What are the characteristics of the leaders who help make Li & Fung successful?
They must be people-oriented. They must want to engage with people, whether it’s their own staff or the customers’ people. Customers come to us not to buy one product but to do a whole relationship. So we tend to focus on people who know how to deal with other people.
Another long-held belief in the company is that when we hire people, we always hire for attitude. We don’t hire for skills. We hire for attitude because we feel skills can be taught and trained. But if you have the wrong attitude, no matter how skillful you are, you’re not going to fit in at Li & Fung.
What did you learn at HBS that helped with your business career?

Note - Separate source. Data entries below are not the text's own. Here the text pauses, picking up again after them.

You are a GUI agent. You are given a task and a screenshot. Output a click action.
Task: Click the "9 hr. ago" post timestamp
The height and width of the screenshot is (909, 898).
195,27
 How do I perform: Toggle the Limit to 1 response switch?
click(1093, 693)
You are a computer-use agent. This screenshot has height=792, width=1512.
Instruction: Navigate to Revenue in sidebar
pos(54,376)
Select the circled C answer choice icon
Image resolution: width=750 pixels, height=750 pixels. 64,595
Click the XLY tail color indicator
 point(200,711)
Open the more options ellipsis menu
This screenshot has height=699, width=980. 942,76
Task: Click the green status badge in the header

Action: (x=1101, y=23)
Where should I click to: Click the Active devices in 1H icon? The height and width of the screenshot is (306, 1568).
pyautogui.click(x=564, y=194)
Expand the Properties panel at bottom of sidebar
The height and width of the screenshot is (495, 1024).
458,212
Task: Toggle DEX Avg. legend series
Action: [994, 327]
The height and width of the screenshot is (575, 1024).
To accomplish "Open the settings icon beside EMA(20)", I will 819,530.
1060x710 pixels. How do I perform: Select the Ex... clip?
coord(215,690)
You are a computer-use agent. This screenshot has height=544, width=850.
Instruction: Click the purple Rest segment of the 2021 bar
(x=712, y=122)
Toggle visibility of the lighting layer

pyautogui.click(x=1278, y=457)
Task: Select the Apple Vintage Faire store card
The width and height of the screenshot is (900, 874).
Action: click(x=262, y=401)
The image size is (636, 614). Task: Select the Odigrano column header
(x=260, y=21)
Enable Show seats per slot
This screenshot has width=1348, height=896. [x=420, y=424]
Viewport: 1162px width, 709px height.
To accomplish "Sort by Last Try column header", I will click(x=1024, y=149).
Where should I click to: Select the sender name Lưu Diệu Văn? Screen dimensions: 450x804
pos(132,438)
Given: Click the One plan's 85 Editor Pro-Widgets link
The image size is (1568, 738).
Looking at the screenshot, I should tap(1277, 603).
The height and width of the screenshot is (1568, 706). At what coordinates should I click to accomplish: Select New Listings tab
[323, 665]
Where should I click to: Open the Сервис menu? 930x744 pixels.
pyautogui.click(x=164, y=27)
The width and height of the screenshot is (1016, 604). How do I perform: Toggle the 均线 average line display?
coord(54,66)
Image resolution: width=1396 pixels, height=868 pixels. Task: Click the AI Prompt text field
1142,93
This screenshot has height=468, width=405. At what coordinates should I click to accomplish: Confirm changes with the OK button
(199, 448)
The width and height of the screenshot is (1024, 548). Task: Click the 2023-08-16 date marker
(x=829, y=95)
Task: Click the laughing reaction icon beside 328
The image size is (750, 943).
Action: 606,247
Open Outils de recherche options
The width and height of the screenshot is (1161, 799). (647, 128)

The HBS approach to case studies and the analytical frame of mind that they teach are invaluable. My whole analytical framework came from Harvard.
Now, what didn’t work very well for me was everything dealing with human behavior and organization. A business, like any other organization, is actually part of a community. And it cannot differ in terms of behavioral norms from the community you’re operating in.
Like any American business school at the time, the only thing that Harvard could teach me was how to operate in the American community. But that approach didn’t work so well when I got back to Asia. There, the sense of individualism is much less. The sense of units—whether it’s a family, or a company, or a country unit—is much stronger. I really learned that from my father. He taught me that the way a company treats its people is how the people will treat the company. So it’s a mirror; it’s totally different than in the West.
Any advice for American business schools?
I really believe that a new social contract has to emerge between businesses and the communities where they operate. In the old days, under the market-driven mentality, the idea was that the government sets the framework within which businesses can work, right? And within that, businesses should maximize profits. That’s their role.
But I think what has happened recently is that people are saying that the framework is not perfect and that government is not doing a good job. Plus, in many countries, government and businesses collude to change the framework, allowing companies to set their own boundaries.
A new social contract needs to be developed, because especially in the last few years, business has made such a bad name for itself. Corporate social responsibility is hugely important. It’s not enough just to maximize profits. You’ve got to look at the short term versus the long term. People are now much too short term. And short-term profitability and long-term profitability will engender very different ways of working.